On 24/03/16 18:43, Alexander Duyck wrote:
> On Thu, Mar 24, 2016 at 10:12 AM, Edward Cree <> wrote:
>> For UDP header, we look to see if the current checksum field is zero.  If
>> so, we leave it as zero, fold our edits into csum_edit and return the
>> result.  Otherwise, we fold our edits and csum_edit into our checksum
>> field, and return zero.
> This would require changing how we handle partial checksums so that in
> the case of UDP we don't allow 0 as a valid value.  Currently we do.
> It isn't till we get to the final checksum that we take care of the
> bit flip in the case of 0.
No, the UDP checksum will have been filled in by LCO and thus have been bit-
flipped already if it was zero.  Only the innermost L4 header will have a
partial checksum, and that's TCP so the checksum is required.  (Alternatively:
whichever header has the partial checksum - and there is at most one - is
identified by skb->csum_start, and by definition the checksum must be enabled
for that header, so we can skip the 'check for zero' heuristic there.)
(Besides, I thought it was impossible for the partial checksum to be zero
anyway because at least one of the inputs must be nonzero, and the end-
around carry can never produce a zero.  But maybe I'm getting confused here.)

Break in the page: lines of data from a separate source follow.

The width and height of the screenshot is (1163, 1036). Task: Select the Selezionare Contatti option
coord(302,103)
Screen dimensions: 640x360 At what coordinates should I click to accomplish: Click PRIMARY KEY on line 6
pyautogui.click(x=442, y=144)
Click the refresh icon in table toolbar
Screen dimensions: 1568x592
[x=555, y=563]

>> This should even be a worthwhile simplification of the non-nested case,
>> because (if I understand correctly) it means GSO partial doesn't need the
>> various gso_type flags we already have to specify tunnel type and checksum
>> status; it just figures it out as it goes.

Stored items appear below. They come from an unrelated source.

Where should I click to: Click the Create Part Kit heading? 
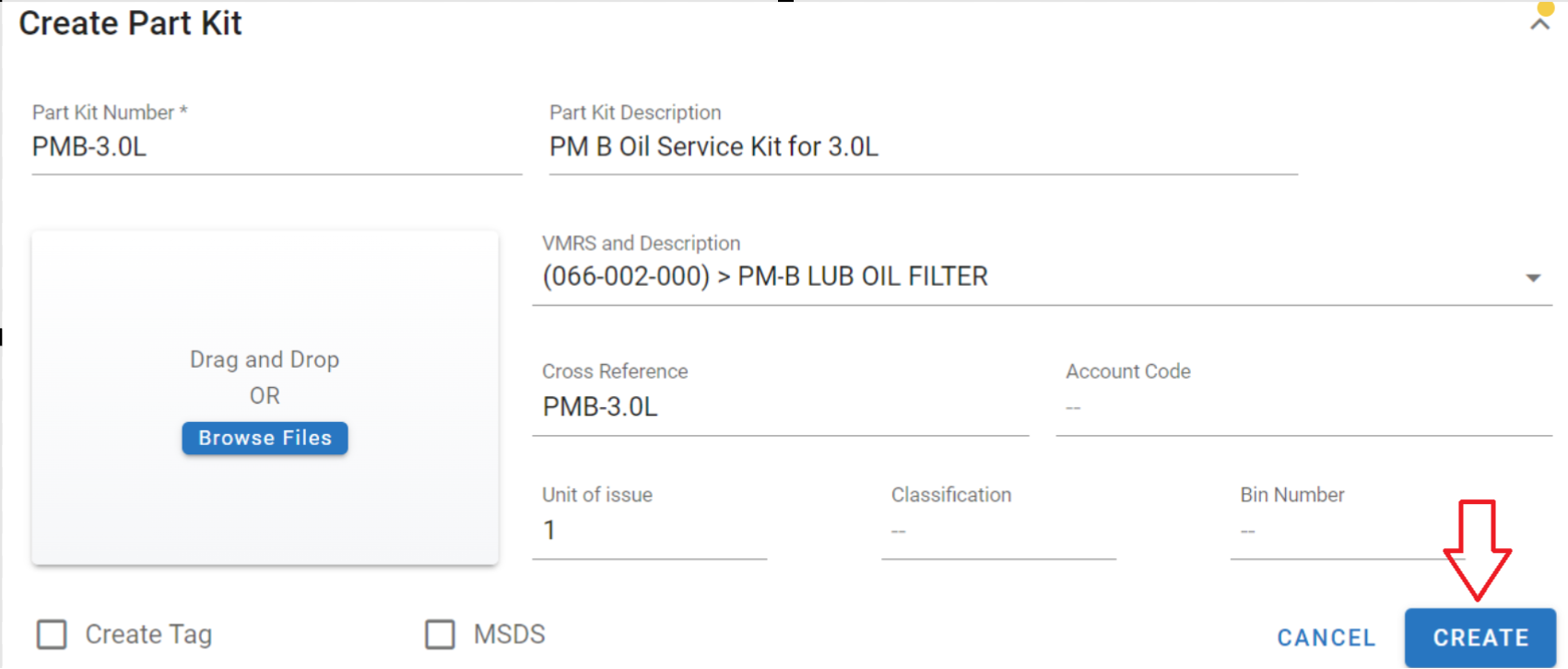[130, 23]
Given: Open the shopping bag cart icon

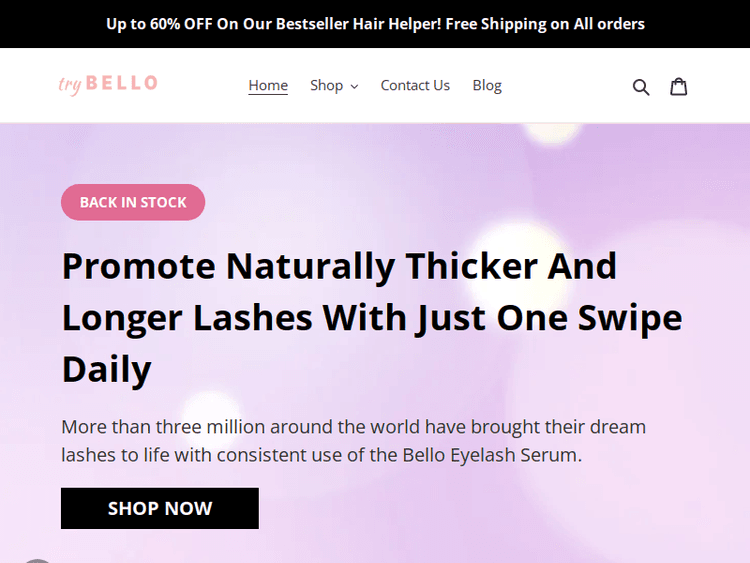Looking at the screenshot, I should point(678,87).
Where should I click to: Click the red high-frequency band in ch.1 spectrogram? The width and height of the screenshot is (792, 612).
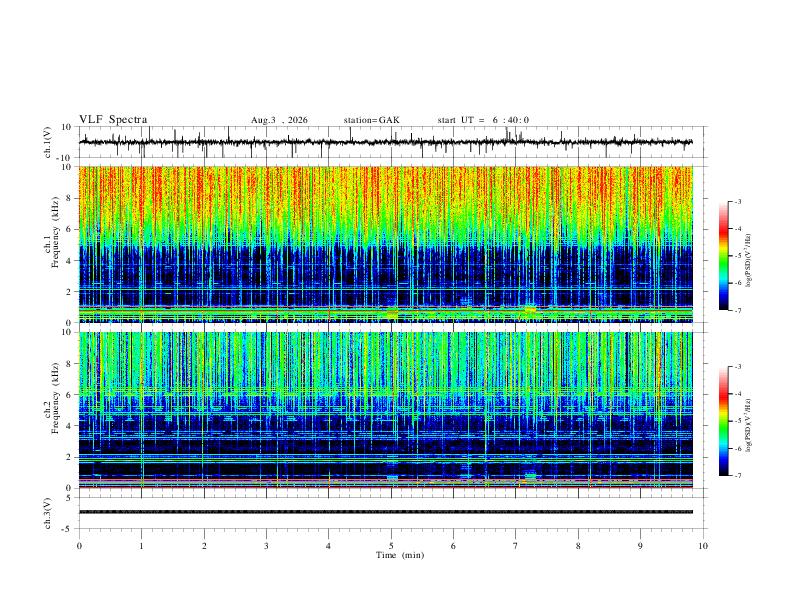pyautogui.click(x=386, y=189)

> Yes, but doing packet inspection can get to be expensive as we crawl
> through the headers.  In addition it gets into the whole software
> versus hardware offloads thing.
The headers should already be in cache, I thought, and this is only happening
once per superframe.  We're already going to have to crawl through the headers
anyway to edit the lengths, I don't think it should cost much more to also
inspect things like GRE csum bit or the UDP checksum field.  And by
identifying the 'next header' from this method as well, we don't need to add a
new SKB_GSO_FOO bit or two every time we add another kind of encapsulation to
the kernel.

(And remember that this is separate from - and doesn't impact - the existing
GSO code; this is a bunch of new foo_gso_partial() callbacks, distinct from
the foo_gso_segment() ones; and it's about preparing a superframe for hardware
offload rather than doing the segmentation in software.  I think it's
preferable to have some preparation happen in software if that allows hardware
to be totally dumb.  (Apologies if that was already all obvious.))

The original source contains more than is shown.